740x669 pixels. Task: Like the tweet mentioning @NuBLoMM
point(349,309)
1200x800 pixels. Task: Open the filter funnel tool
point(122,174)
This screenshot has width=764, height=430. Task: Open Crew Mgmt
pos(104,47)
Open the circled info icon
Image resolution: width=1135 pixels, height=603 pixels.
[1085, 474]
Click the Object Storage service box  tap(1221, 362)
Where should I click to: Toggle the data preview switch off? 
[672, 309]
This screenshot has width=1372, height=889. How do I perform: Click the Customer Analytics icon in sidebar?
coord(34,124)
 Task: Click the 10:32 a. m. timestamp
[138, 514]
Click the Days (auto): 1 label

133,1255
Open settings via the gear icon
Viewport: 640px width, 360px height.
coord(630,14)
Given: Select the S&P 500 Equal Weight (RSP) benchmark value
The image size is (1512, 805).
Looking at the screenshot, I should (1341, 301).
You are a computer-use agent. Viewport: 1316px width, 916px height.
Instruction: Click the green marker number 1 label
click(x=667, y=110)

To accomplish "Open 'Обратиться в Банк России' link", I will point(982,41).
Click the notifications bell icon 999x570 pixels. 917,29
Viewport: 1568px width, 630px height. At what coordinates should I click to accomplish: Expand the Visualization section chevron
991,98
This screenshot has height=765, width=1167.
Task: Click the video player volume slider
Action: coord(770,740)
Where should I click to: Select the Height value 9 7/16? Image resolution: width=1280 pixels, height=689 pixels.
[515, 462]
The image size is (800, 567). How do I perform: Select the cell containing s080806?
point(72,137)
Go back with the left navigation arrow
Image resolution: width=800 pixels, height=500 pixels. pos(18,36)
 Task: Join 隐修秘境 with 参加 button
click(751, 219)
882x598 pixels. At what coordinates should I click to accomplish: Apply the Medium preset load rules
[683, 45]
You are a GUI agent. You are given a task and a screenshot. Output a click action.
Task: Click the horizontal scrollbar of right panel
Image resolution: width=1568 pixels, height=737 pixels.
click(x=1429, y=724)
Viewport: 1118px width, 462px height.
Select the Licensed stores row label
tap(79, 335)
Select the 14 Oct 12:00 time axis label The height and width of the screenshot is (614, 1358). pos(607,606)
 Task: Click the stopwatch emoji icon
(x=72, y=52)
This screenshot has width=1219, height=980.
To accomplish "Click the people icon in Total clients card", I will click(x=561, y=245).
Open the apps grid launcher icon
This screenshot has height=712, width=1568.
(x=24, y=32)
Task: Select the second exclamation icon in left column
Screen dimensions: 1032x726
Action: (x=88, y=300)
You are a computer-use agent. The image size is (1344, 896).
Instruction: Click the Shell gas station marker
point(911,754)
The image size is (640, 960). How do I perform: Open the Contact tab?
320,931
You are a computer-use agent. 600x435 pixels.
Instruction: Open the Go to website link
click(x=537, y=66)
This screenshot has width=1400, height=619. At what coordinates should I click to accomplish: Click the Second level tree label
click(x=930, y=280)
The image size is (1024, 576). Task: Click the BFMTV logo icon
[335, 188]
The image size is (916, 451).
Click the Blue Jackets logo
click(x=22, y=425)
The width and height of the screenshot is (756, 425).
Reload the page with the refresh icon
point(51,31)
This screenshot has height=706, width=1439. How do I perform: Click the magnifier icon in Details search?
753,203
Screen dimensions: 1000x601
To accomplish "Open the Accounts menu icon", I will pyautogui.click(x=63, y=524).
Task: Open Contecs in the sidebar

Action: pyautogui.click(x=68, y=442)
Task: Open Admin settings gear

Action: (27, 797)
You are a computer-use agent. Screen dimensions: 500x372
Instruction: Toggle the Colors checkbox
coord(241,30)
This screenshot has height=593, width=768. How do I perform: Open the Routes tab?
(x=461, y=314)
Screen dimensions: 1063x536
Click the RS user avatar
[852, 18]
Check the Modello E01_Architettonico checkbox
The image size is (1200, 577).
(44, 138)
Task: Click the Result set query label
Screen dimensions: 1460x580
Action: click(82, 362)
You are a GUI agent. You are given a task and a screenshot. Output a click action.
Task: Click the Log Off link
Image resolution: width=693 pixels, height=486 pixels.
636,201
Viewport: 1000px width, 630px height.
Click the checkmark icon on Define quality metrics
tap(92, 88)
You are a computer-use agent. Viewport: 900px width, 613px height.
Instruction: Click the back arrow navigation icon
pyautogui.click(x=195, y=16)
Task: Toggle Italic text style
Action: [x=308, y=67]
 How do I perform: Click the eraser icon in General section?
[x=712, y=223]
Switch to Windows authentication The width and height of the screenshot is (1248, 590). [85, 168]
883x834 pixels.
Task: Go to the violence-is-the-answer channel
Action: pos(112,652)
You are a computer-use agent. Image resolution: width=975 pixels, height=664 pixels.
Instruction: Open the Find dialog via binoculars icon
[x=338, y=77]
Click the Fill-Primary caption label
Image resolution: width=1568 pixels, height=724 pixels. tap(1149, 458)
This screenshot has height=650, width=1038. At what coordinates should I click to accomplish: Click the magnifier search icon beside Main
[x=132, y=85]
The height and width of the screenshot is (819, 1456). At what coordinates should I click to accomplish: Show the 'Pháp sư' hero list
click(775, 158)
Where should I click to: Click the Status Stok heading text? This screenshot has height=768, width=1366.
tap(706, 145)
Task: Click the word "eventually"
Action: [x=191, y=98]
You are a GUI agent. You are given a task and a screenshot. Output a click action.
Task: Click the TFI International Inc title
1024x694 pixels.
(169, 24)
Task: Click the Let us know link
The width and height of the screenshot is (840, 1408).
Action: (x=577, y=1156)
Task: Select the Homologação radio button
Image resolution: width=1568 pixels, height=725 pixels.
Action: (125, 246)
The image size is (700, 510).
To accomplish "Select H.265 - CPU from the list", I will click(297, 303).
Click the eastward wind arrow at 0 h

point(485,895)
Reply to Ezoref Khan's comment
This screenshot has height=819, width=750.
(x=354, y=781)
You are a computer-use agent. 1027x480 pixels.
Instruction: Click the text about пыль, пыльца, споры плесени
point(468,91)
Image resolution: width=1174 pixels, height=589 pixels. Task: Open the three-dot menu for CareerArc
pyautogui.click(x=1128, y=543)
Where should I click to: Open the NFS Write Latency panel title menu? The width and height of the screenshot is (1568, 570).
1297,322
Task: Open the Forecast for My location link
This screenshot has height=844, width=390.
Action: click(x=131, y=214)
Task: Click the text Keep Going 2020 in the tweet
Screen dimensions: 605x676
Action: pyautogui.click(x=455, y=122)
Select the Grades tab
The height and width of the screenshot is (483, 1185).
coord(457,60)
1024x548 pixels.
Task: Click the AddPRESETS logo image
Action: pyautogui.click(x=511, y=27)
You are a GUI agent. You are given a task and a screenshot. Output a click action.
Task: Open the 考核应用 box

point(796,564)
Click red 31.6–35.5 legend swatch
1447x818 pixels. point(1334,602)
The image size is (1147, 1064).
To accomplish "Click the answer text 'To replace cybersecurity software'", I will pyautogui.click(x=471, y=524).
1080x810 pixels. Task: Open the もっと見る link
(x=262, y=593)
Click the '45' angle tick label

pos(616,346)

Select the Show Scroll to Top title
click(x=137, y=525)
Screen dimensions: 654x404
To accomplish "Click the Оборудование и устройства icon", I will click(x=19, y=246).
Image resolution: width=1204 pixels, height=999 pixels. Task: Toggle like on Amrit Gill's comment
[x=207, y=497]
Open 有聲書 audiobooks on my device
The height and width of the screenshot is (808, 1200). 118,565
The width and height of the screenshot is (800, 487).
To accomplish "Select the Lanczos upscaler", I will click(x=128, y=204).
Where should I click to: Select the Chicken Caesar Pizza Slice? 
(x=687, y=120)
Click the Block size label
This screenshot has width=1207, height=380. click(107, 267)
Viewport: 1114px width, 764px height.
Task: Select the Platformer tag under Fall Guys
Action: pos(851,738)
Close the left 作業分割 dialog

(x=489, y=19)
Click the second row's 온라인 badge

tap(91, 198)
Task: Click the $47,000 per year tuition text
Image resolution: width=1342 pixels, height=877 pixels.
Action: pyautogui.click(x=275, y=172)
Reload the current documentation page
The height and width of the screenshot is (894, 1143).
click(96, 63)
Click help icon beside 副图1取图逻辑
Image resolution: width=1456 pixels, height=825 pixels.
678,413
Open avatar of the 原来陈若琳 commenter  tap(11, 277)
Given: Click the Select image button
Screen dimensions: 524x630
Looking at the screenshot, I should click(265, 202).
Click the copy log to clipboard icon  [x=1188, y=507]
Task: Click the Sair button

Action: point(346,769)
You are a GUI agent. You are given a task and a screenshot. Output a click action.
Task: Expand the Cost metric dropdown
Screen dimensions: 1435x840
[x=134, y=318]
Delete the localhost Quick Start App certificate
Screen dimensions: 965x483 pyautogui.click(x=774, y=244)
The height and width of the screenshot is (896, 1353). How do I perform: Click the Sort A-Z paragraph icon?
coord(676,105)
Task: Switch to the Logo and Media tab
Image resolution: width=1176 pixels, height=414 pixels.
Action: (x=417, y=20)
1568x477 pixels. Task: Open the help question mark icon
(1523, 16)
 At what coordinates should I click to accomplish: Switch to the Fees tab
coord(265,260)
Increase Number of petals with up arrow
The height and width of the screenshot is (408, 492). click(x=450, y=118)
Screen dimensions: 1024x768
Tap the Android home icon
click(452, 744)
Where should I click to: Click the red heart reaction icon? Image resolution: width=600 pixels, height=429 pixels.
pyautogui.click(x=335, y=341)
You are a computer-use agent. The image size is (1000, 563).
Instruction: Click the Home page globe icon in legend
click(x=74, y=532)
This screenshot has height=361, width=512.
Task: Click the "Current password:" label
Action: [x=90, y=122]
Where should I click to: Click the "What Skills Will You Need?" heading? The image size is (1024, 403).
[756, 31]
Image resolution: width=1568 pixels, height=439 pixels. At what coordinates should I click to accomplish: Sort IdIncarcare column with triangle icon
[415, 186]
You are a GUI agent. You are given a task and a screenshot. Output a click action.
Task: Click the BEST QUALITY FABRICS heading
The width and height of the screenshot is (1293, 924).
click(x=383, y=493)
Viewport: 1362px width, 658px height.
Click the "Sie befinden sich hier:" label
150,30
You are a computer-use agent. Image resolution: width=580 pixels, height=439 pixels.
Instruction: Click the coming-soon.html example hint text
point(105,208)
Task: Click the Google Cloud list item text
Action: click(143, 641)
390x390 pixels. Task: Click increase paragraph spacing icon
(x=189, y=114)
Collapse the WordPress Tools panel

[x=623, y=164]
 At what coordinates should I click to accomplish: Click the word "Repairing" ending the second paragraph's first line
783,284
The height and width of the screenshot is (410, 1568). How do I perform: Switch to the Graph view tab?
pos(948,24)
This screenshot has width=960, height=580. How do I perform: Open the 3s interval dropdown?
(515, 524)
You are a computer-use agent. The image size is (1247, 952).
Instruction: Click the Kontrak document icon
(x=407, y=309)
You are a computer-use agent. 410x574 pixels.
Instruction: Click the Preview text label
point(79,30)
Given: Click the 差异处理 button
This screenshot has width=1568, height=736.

What to do ->
Among the lines above, repeat exactly those from the line with "The image size is (1200, 577)." to the line with "The image size is (700, 510).", counting both ends.

Answer to the problem ->
The image size is (1200, 577).
(44, 138)
Task: Click the Result set query label
Screen dimensions: 1460x580
Action: click(82, 362)
You are a GUI agent. You are given a task and a screenshot. Output a click action.
Task: Click the Log Off link
Image resolution: width=693 pixels, height=486 pixels.
636,201
Viewport: 1000px width, 630px height.
Click the checkmark icon on Define quality metrics
tap(92, 88)
You are a computer-use agent. Viewport: 900px width, 613px height.
Instruction: Click the back arrow navigation icon
pyautogui.click(x=195, y=16)
Task: Toggle Italic text style
Action: [x=308, y=67]
 How do I perform: Click the eraser icon in General section?
[x=712, y=223]
Switch to Windows authentication The width and height of the screenshot is (1248, 590). [85, 168]
883x834 pixels.
Task: Go to the violence-is-the-answer channel
Action: pos(112,652)
You are a computer-use agent. Image resolution: width=975 pixels, height=664 pixels.
Instruction: Open the Find dialog via binoculars icon
[x=338, y=77]
Click the Fill-Primary caption label
Image resolution: width=1568 pixels, height=724 pixels. tap(1149, 458)
This screenshot has height=650, width=1038. At what coordinates should I click to accomplish: Click the magnifier search icon beside Main
[x=132, y=85]
The height and width of the screenshot is (819, 1456). At what coordinates should I click to accomplish: Show the 'Pháp sư' hero list
click(775, 158)
Where should I click to: Click the Status Stok heading text? This screenshot has height=768, width=1366.
tap(706, 145)
Task: Click the word "eventually"
Action: [x=191, y=98]
You are a GUI agent. You are given a task and a screenshot. Output a click action.
Task: Click the TFI International Inc title
1024x694 pixels.
(169, 24)
Task: Click the Let us know link
The width and height of the screenshot is (840, 1408).
Action: (x=577, y=1156)
Task: Select the Homologação radio button
Image resolution: width=1568 pixels, height=725 pixels.
Action: (125, 246)
The image size is (700, 510).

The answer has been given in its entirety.